MaxwellBuchanan, Apr 16 2012
  

       Perhaps add the attribution list as a random smattering of credits, like the signatures on the American Declaration of Independence?   

       That seems to assign no particular weight to any one author, except John Hancock, who took pride of place and used up more space than anyone else.   
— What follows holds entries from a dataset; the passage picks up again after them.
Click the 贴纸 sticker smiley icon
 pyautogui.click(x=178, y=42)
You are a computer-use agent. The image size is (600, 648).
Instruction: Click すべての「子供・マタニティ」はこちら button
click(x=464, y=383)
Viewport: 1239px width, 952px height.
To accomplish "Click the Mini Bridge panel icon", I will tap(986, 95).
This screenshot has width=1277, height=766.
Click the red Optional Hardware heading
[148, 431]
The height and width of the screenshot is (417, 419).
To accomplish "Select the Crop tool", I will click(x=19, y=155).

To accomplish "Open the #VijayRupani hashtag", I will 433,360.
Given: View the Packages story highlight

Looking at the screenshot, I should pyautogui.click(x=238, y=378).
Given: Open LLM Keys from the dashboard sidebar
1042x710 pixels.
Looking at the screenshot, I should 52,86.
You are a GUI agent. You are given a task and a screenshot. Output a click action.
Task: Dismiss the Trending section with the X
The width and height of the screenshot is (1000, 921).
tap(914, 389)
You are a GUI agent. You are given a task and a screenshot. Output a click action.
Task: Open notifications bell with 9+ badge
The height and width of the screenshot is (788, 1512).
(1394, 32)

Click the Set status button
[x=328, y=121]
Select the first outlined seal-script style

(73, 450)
       It could even end up something like the weighted representation of a Facebook "Yearbook" page, or whatever it's called.
UnaBubba, Apr 17 2012
  

       Leave the page blank and include a sheet of sticky labels with the names on.
pocmloc, Apr 17 2012
  

       How about if you used some sort of software that allows you to selectively specify which author contributed to which part of the paper. You'd then assign each author a bit value of between 1 and n. The text would be colored according to a palette of 2^n-1 colors, corresponding to which author(s) contributed to each part. This would probably be workable for up to maybe 5 or 6 different authors.
ytk, Apr 17 2012
  

       anagrams of the authors' names in crossword-puzzle format, complete with paper-relevant clues ?
FlyingToaster, Apr 17 2012
  

       [ !"#$%] the scientist formerly known as Zmendrick.
4whom, Apr 17 2012
  

       It's all good fun until "Prince" gets his doctorate.
UnaBubba, Apr 17 2012
  

       On occasion I enjoy clicking on 1st, 2nd, or last author's names on a paper at pubmed to read more about their work. Alphabetizing would mess with that.
beanangel, Jan 10 2018
  

       So if Johnson the undergrad spent two years in the library doing research, James the undergrad spent 1 year turning it into something resembling a paper, MacGuir the technician spent 6 months on a supercomputer crunching the numbers, and Professor Brown spent 2 months putting it all together into something worthy of publishing, who contributed the most?
Voice, Jan 10 2018
  

       The convention (at least in bioscience) is that the first author is the one who did most of the hands-on work, and the last author is the one who conceived the research. Positions near the front or near the back reflect diminishing contributions in each aspect.